In the present case, however, there were no undisclosed equitable or secret liens. The account was a joint account in the names of Michael or Stella Palovick, and Michael Palovick's interest therein was not an undisclosed interest. In view of that situation, the presumption of a gift in praesenti was merely a rebuttable presumption, and under the uncontroverted proofs here it was convincingly established that Stella Palovick did not have any right or title to said moneys or any part thereof. See Rush v. Rush , 138 N.J. Eq. 611 (E. & A. 1946); Fruzynski v. Radler , 23 N.J. Super. 274 (App. Div. 1952).
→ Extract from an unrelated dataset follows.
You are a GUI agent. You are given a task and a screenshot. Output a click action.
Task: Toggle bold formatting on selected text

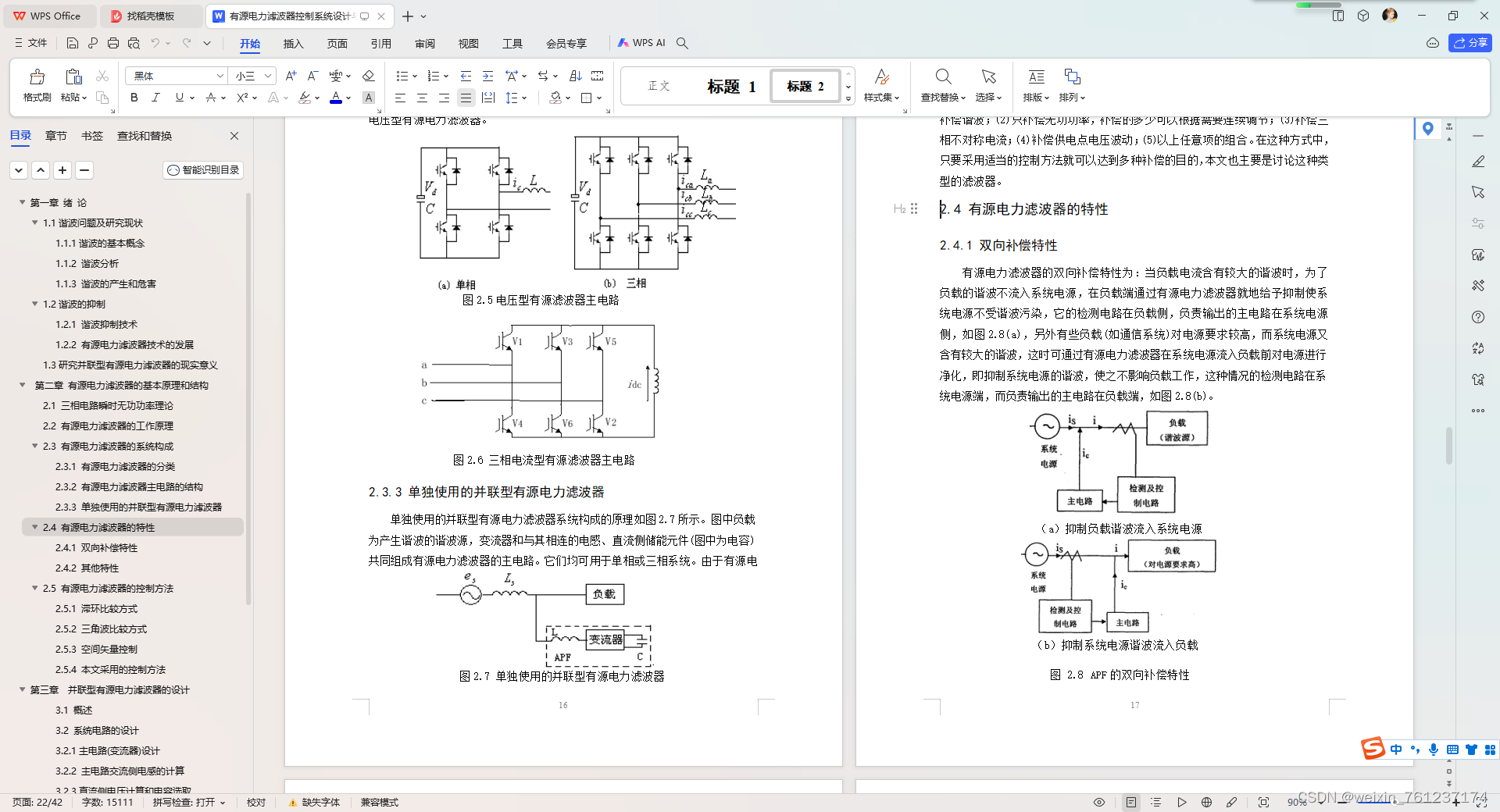tap(133, 98)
"The burden rests upon plaintiff to prove that the moneys thus deposited are the individual property of the judgment
[29 NJSuper Page 11]
debtor, and therefore applicable to the satisfaction of the judgment; * * *." Winchell v. Clayton , 133 N.J.L. 168 (Sup. Ct. 1945).
Under the proofs here we are satisfied that the Law Division reached the right result when it held that the deposit in the joint account did not represent any of the moneys of Stella Palovick.